Джо не произнес пока ни слова – устроился в уголке, малютка Джо, наблюдает за нами, настороженный, погруженный в себя. Удивительно вообще, что он пришел, но я ему рад.
– Кто из вас, засранцев, украл штрафную банку? – спросил я вдруг, и они все так и грохнули со смеху, Энгюс чуть не описался, буквально, пустился комически жаловаться на свою простату, а Томми, который все еще чересчур много курит, чуть не помер от кашля. Они продолжали спорить, валить друг на друга, перекрикиваться, тыкать друг в друга пальцами, ругательства носились в воздухе.
Я вспомнил эту историю. В банке скопилось без малого пятьдесят шариков, мы в тот месяц здорово бедокурили. В средней школе я обзавелся новым приятелем, его звали Ларри Бреннан, Лампа, он все время ругался. И неприятности умел наживать, а я его вытаскивал. Любимый мой радужный «волчок» угодил в банку после того, как я обозвал Бобби жирным засранцем, и мне ужас как хотелось вернуть этот шарик.

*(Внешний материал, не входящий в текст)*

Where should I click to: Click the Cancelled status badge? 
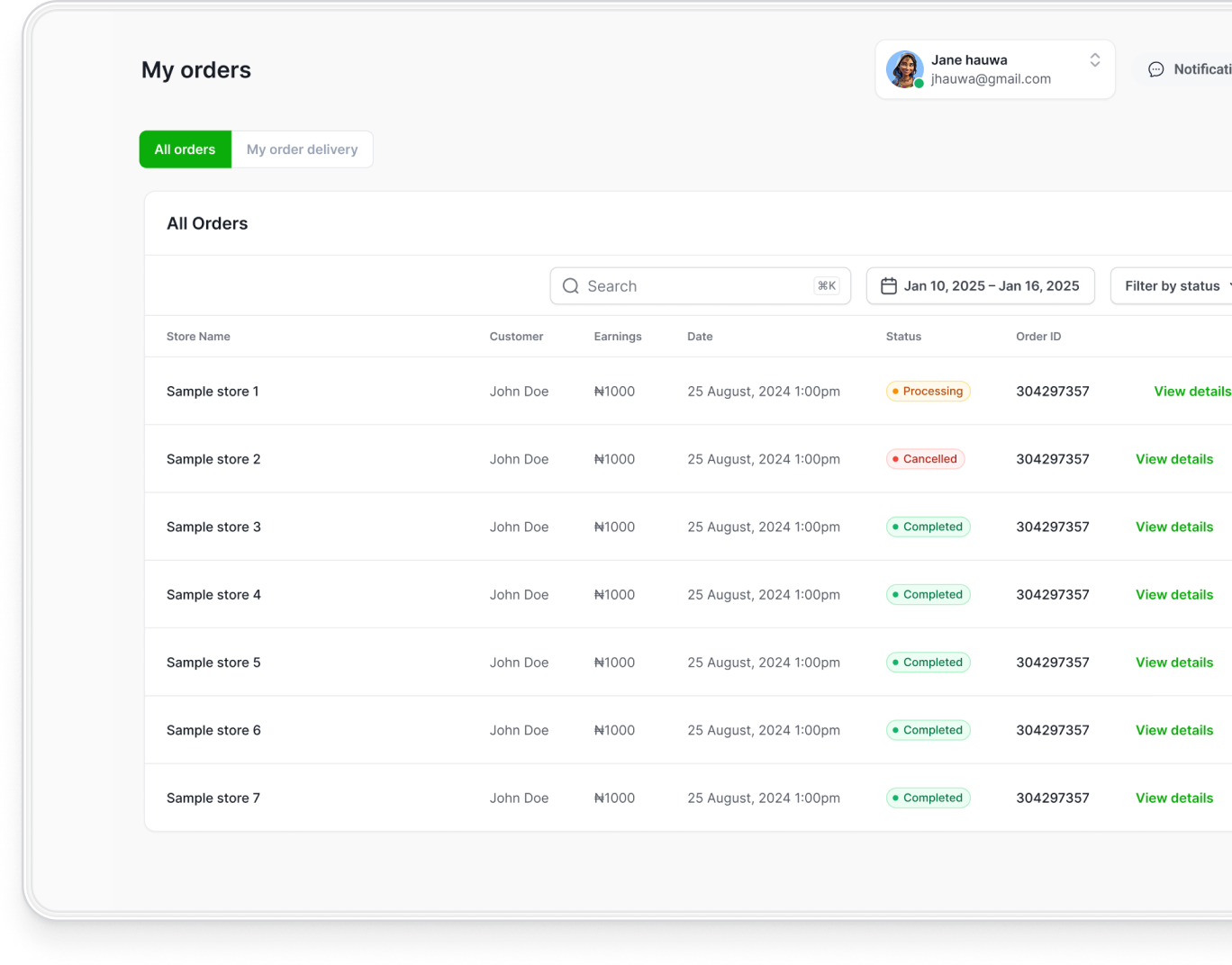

Я уж и в аптеку бегал чуть ли не каждую неделю, и плевать, что там в коричневом пакете, чистил картошку, морковку, мыл унитаз, я в тот месяц был просто пай-мальчиком.
– Наверное, сам ты и украл, а теперь не помнишь, – заявил Энгюс, едва отдышавшись. – Но тебе это с рук не сойдет.
Мы все засмеялись.
– Вряд ли это был я, – сказал я и был в этом уверен: снова почувствовал, как горевал, когда банка пропала.
– Честно говоря, я всегда думал на тебя, – заметил Томми. – Ты все время твердил про свой, как бишь этот шарик, парни?
– Радужный «волчок», – ответили хором все, кроме Джо.
Доктор Лофтус рассмеялся, любуясь ими.
– Ты все просил, нельзя ли его выменять, но она уперлась, – добавил Томми.
– Она была упертая, – покачал головой Энгюс. – Упокой Боже ее душу. И я тоже, чтоб не соврать, на тебя думал.
– Это я, – впервые открыл рот Джо, и все обернулись, уставились на него в изумлении. Он виновато рассмеялся, будто опасаясь, как бы его не прибили.
– Ты-то каким боком? – удивился я. – Тебе сколько было тогда? Два года? От силы три?
– Три, и это первое мое воспоминание: я подтащил стул к кухонной полке и снял банку. Я положил ее в свою тележку, помните, деревянная, с кубиками?